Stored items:
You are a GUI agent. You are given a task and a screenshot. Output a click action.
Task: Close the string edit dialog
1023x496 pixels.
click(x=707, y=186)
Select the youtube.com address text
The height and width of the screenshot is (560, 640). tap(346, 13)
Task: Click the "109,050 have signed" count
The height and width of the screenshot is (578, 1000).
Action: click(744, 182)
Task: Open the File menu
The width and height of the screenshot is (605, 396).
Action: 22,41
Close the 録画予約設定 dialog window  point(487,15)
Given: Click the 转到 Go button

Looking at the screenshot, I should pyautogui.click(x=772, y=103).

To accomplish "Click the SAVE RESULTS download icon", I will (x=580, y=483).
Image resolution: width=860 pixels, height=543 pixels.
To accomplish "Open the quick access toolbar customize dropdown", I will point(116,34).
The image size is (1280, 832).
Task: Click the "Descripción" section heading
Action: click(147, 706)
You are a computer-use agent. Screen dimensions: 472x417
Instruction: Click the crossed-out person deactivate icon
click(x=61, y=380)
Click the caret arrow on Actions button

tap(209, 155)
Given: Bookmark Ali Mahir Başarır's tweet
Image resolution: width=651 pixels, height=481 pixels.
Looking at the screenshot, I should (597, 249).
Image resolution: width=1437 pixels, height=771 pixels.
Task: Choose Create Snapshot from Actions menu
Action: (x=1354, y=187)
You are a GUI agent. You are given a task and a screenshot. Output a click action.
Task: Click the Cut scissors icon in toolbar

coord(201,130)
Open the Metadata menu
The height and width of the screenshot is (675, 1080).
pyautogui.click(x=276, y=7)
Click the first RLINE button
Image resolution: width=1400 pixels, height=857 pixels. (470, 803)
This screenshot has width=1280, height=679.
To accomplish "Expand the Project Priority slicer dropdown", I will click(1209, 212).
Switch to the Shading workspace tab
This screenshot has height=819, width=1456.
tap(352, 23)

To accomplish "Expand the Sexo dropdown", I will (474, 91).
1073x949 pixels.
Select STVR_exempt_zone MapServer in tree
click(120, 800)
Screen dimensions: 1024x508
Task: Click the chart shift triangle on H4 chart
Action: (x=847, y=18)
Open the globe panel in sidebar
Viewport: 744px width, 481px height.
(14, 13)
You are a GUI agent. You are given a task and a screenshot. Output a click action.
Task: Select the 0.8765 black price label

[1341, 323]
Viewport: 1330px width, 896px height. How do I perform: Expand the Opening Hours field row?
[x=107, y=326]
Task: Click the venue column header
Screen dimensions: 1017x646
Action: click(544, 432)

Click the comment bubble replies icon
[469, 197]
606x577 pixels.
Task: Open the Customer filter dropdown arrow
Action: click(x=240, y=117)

◆ **Prompt**: Please switch "Close" to "Dismiss" in the records, from the start through the line holding "Action: 22,41", inclusive. Give only those lines again, with nothing else changed.

◆ **Answer for this exercise**:
You are a GUI agent. You are given a task and a screenshot. Output a click action.
Task: Dismiss the string edit dialog
1023x496 pixels.
click(x=707, y=186)
Select the youtube.com address text
The height and width of the screenshot is (560, 640). tap(346, 13)
Task: Click the "109,050 have signed" count
The height and width of the screenshot is (578, 1000).
Action: click(744, 182)
Task: Open the File menu
The width and height of the screenshot is (605, 396).
Action: 22,41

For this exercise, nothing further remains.